Los médicos la dieron por muerta el pasado 20 de octubre. Incluso permitieron a la familia llevarse el cuerpo de la mujer para celebrar un funeral budista. Estuvo durando tres días dentro de un ataúd frío en un templo, según explica The Sun. Durante este tiempo la familia hizo los trámites y los preparativos para incinerarla.

El marido se dio cuenta de que estaba viva al ver que respiraba suavemente y movía los ojos

Al tercer día de su muerte, el ataúd donde estaba la mujer fue trasladado en un coche fúnebre hasta el lugar donde tenían que incinerárla.

Su marido de 73 años, Thawin Sopajorn, fue el encargado de hacer el tradicional lavado de cara antes de quemarla. El hombre se extrañó de que el cuerpo de su mujer no estuviera rígido. Fue en aquel momento que se dio cuenta de que respiraba suavemente y que movía los ojos.

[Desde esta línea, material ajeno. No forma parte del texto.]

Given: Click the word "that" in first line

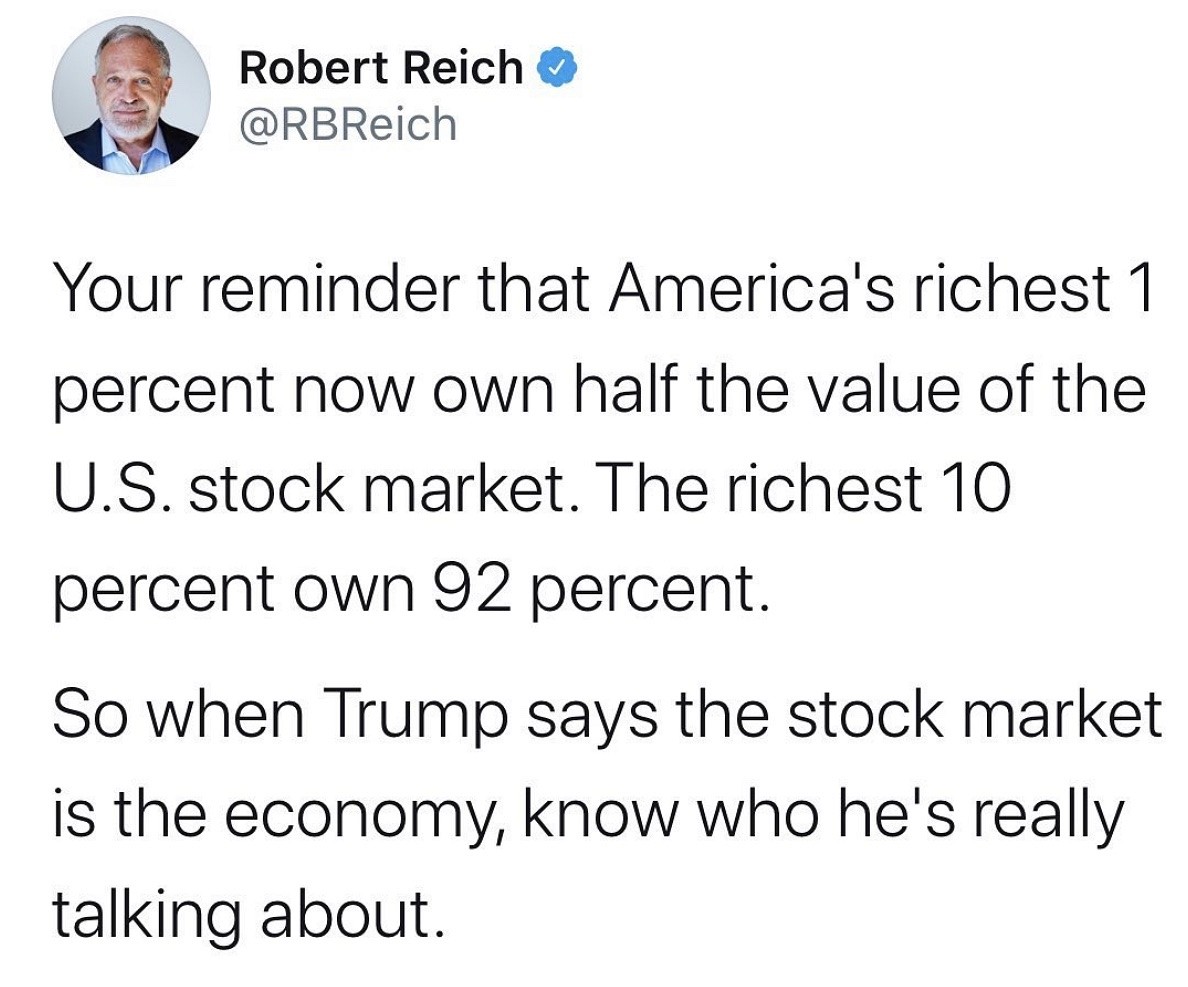Looking at the screenshot, I should [519, 290].
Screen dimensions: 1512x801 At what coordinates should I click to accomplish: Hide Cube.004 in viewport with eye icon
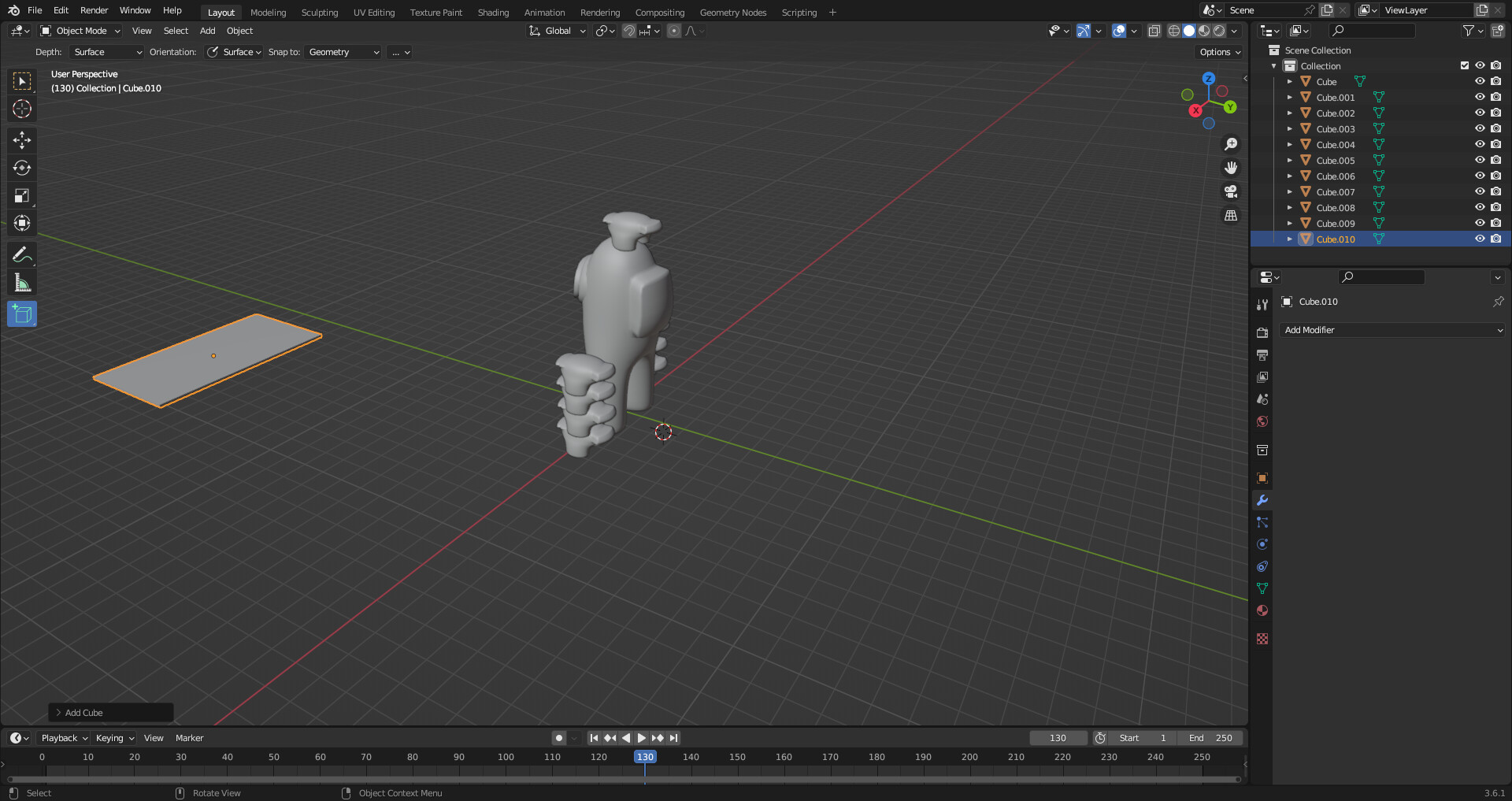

Rápidamente dio la voz de alarma. Los servicios de emergencia llegaron rápidamente y le hicieron maniobras de reanimación cardiopulmonar. Poco después la trasladaron a su casa y la rodearon de botellas de agua caliente para elevar la temperatura de su cuerpo. Finalmente consiguieron recuperarla.

El marido cree que su mujer no tenía que morir todavía y asegura que cuidará de ella todo el tiempo extra que tenga a partir de ahora.